Teaching critique and analysis

Description

Assessment and teaching are bound up together in Bernadette's approach. Students submit an essay (for 45%) and a 750 word reflective learning journal (for 5%) as well as sitting a two hour multiple choice examination (50%). Her students are actively prepared for their assessment in class in every week of the semester. In the first 6 weeks of the semester, she helps students shape an appropriately academic essay by working with them on the basic shape they need to use for their essay – ie, a paragraph of introduction, paragraphs of evidence for the body of the essay and one paragraph of conclusion. In class, all activities have three aims: building a sense of belonging and getting students talking; imbuing students with academic skills such as essay writing; and teaching the course content – ie, organisational behaviour. In weeks 7-8 of the semester the classes are focussed on essay-writing skills and do not include new theory content. From week 9 onwards, the classes resume teaching traditional content but are also focussed on helping students to prepare for taking the exam, including discussions of strategies for dealing with multiple choice tests, and a mock test every week.

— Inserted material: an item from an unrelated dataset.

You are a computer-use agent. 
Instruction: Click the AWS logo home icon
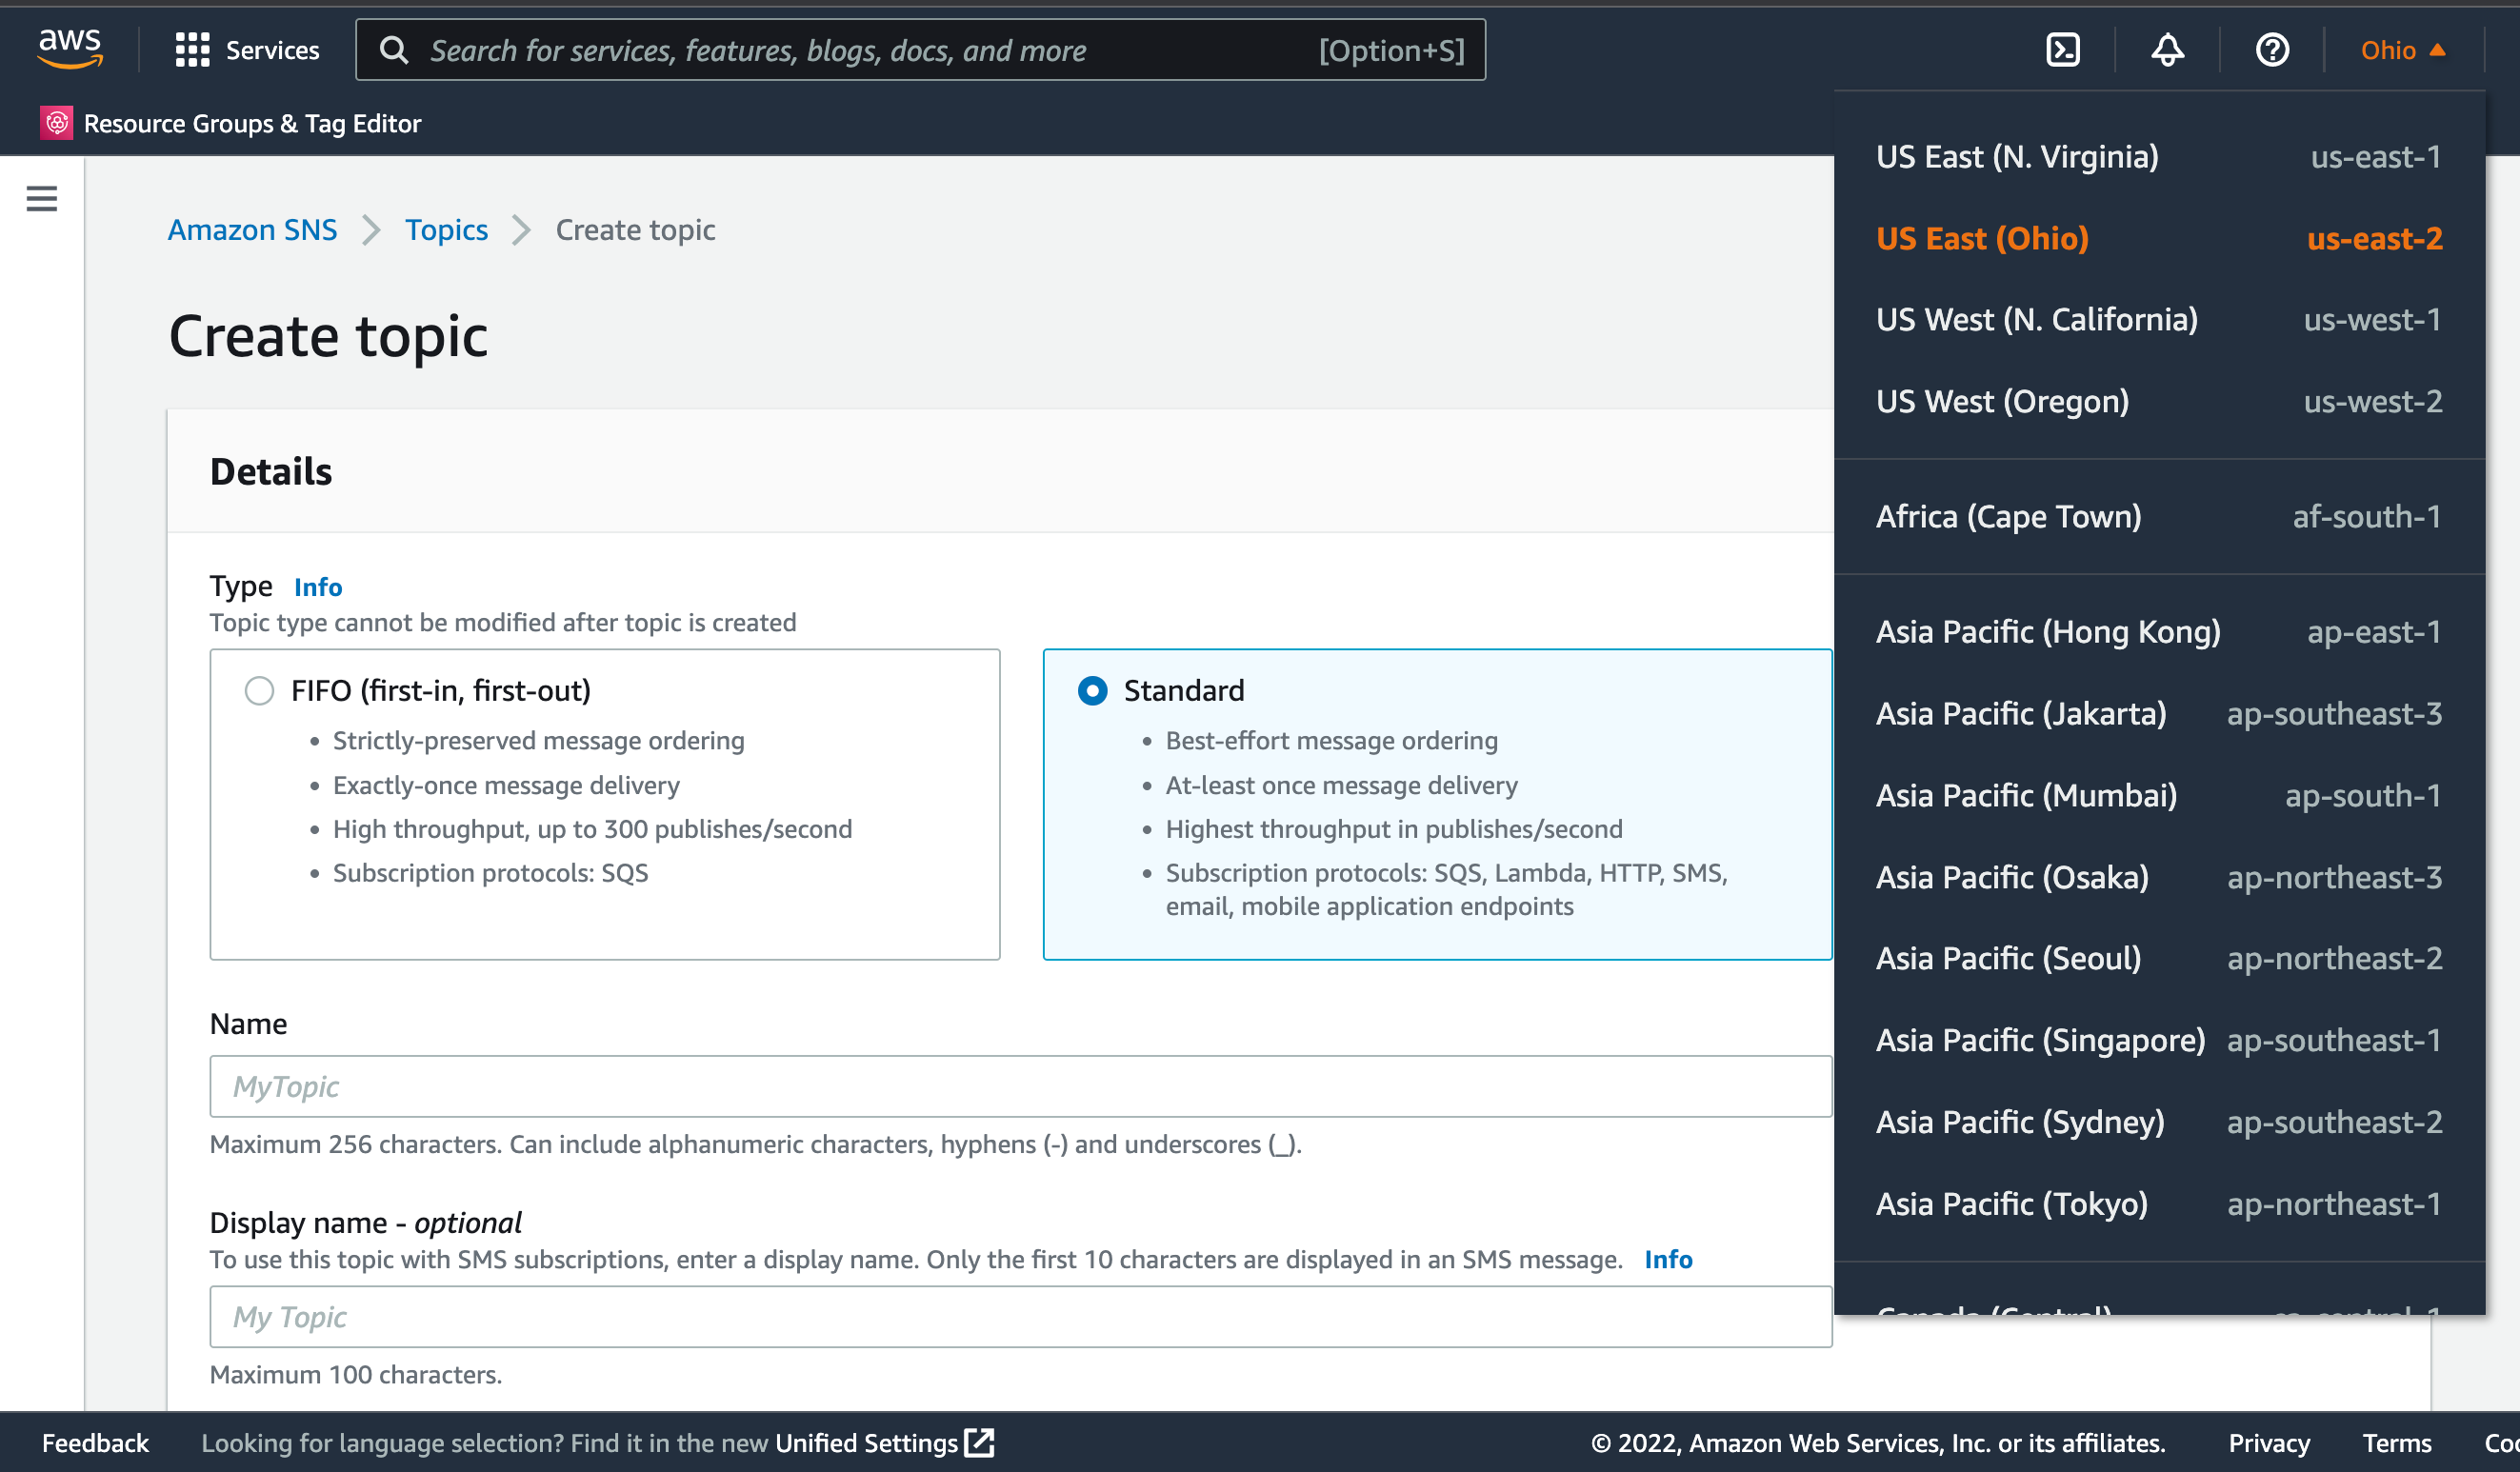pos(70,48)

Learning goals and objectives

The learning goals for the essay are for students to develop 1) expertise in relation to Organisational Behaviour as a discipline and 2) higher order thinking skills of analysis and critique. Bernadette acknowledges to the students that good academic thinking skills are acquired over an entire degree and not only in the first semester of study at university. She encourages students to use the essay component of this course to begin the process of mastering these skills. The exam generally requires students to demonstrate less demanding recall thinking skills (whereby students recall OB facts and definitions), and application skills (whereby students must apply OB theory to short scenarios).

Target audience

This large, core course (Organisational Behaviour, MGT 1000) is aimed at students in the first semester of their first year. There are usually about 550 students on this course, 300 of whom are external. They are a very diverse cohort, in term of age, previous education, language skills and the professions they wish to join.

Informing students

The Organisational Behaviour content learning objectives are explicitly stated and tested through the essay and exam process and are explicitly taught through Breeze slides and face-to-face sessions.  Teaching processes vary between the Breeze slides and the face-to-face sessions.  

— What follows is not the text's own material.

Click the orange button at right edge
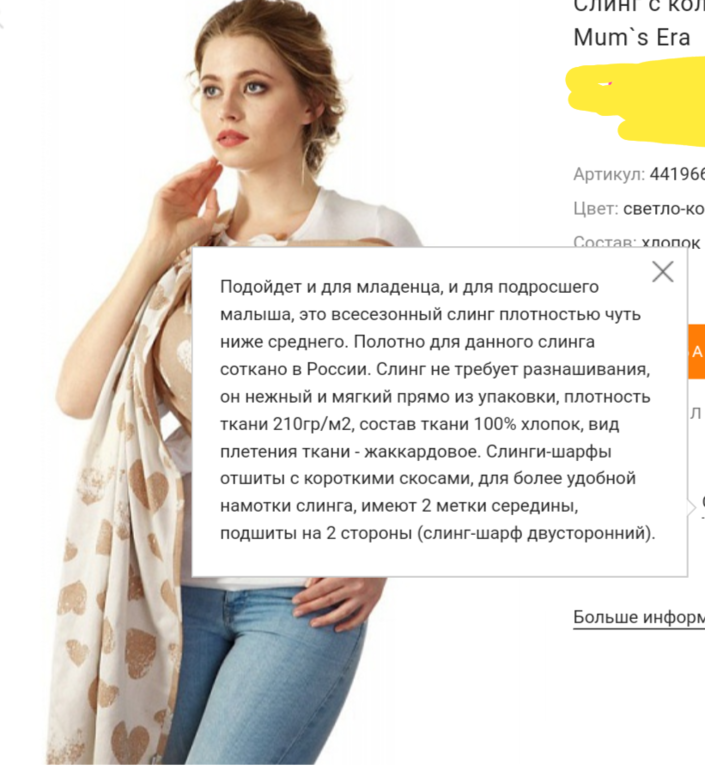705x770 pixels. point(697,351)
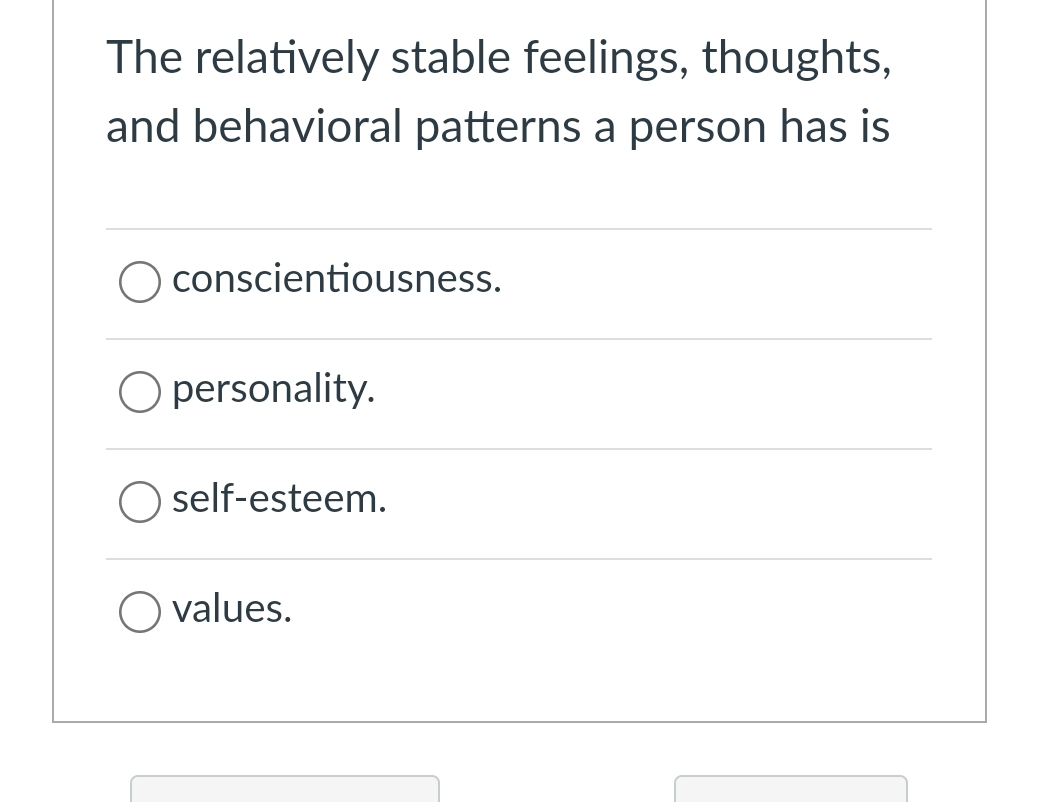Click the radio button next to values
This screenshot has width=1058, height=802.
click(x=140, y=612)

The Breeze lectures are aimed at the ESOL and external students, who may be struggling with course content and want a slow and clear presentation of the material in as direct a manner as possible.   The face to face lectorials (combined lecture and tutorial) tend to be faster paced and include more activities and interaction.  ESOL internal students find the Breeze presentations a good way to supplement to the faster and more demanding experience of being in a class. The weekly lectorials prior to the essay assignment being due include writing activities that assist students to prepare for their essay. Students are provided with model answers for these exercises and use peer and self assessment with the model answers to measure their performance.

Feedback

Bernadette has cut the assignments down to just one assignment, to make the task of providing good feedback more manageable. She tries to use local markers to minimise postage times. There are currently about 13-14 markers, some of whom, however, do take longer than the required two weeks turnaround time for marking. She is currently looking at ways to cut down the number of markers and streamline the process whilst still providing good feedback for students.

Roles

A member of staff from the library comes in to do a guest lecture to help students get to grips with how to research for their essay. Bernadette says that Ilona Eberle, the previous faculty librarian, has been very helpful. Markers are allocated 40 minutes per 1500-2000 word essay, so detailed feedback is expected for each assignment.

The final exam is a multiple choice exam. There is now a database of several hundred multiple choice questions which can be used to create each semester's exam. Every semester or so, 10-20 more questions are added – this cuts down on the time it takes to write any specific examination and has made the workload associated with developing a 50 item multiple choice exam each semester much more manageable.

Moderation processes

The questions on the database are moderated before being added, and checked for clarity, inclusiveness and alignment with the stated learning goals. Bernadette sends out marking guidelines and a sample essay which each marker blind-marks. A markers' meeting is held at which Bernadette and the markers  go through the essay, highlighting the marking processes and the ‘how and why' of awarding grades and providing feedback. Bernadette moderates a sample of marked essays, and checks the average marks and the range of marks from each marker.

Results

Bernadette has changed her teaching approach to make it more consistent with the university's adoption of the single hurdle approach to assessment.  In a single hurdle model of assessment students can fail the course only when they achieve an aggregate grade of less than 50%. Previously students could fail the course by failing individual assessment items within the course.   She no longer treats the course as a ‘funnel' designed to halt the progress of students with marginal academic skills. The course now acts as a kind of ‘springboard' for students, into a longer term developmental process of academic skill acquisition. The emphasis is on actively building students' base skills through scaffolding in that first critical semester. Statistics show that her new approach is working, with greater retention of students and fewer fails among the lower o.p. students.

Problems and advice for others

Bernadette says that with a big course such as this, it's important to set boundaries with students about when you will be available, and to encourage them to have a specific question regarding the course before they contact you. This ensures that students have engaged with the material before asking for assistance. She says it's also important to play to your strengths as a teacher – if you are particularly skilled in one area or approach, you should emphasise that in your course.